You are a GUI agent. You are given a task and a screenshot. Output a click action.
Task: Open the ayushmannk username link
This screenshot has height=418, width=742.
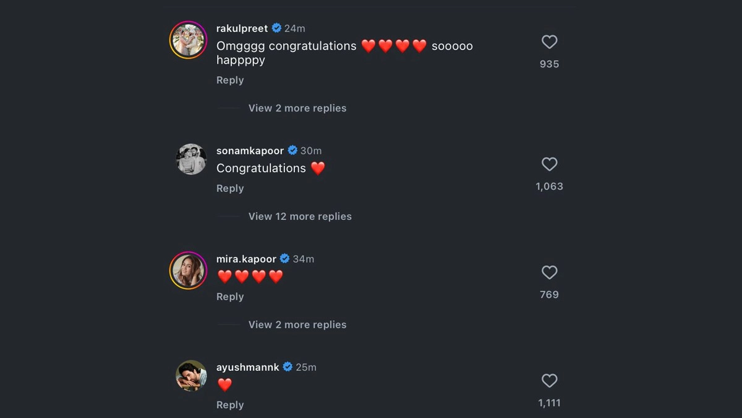tap(247, 367)
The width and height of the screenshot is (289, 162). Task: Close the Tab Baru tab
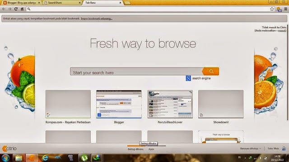click(x=120, y=3)
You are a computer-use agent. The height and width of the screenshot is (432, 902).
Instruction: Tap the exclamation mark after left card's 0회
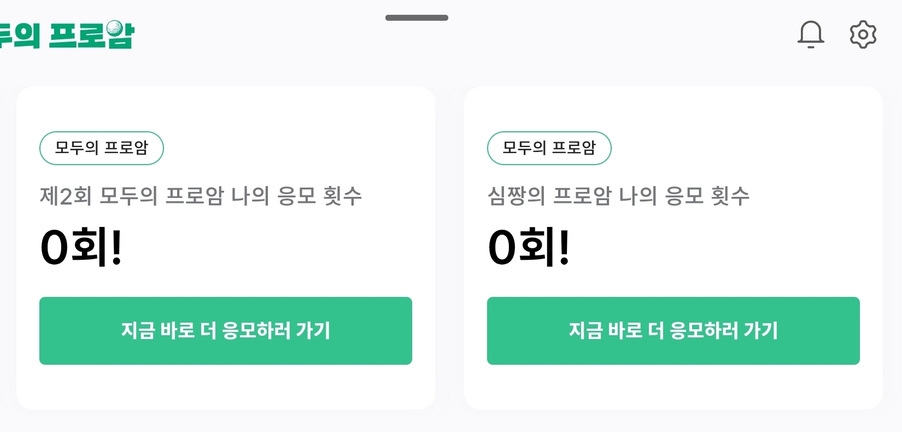[116, 247]
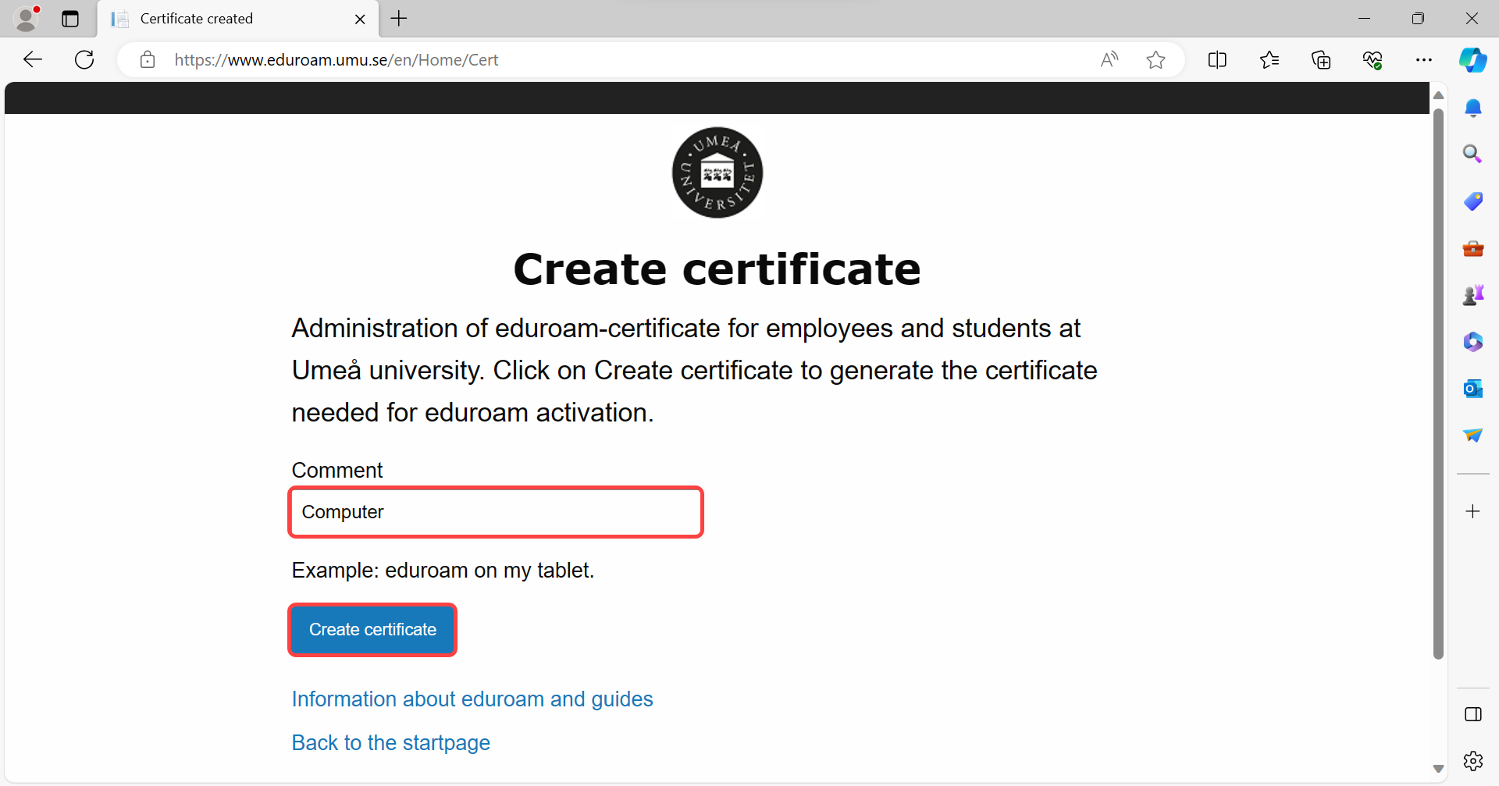Screen dimensions: 1499x786
Task: Open the Favorites list icon
Action: (x=1269, y=60)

--- --- ---

Reproduce, with the pictures omitted, exactly those lines that run from the line with "Instruction: Tap the" to the last line of the material, both ends included.

Instruction: Tap the exclamation mark after left card's 0회
[116, 247]
Screen dimensions: 1499x786
Task: Open the Favorites list icon
Action: (x=1269, y=60)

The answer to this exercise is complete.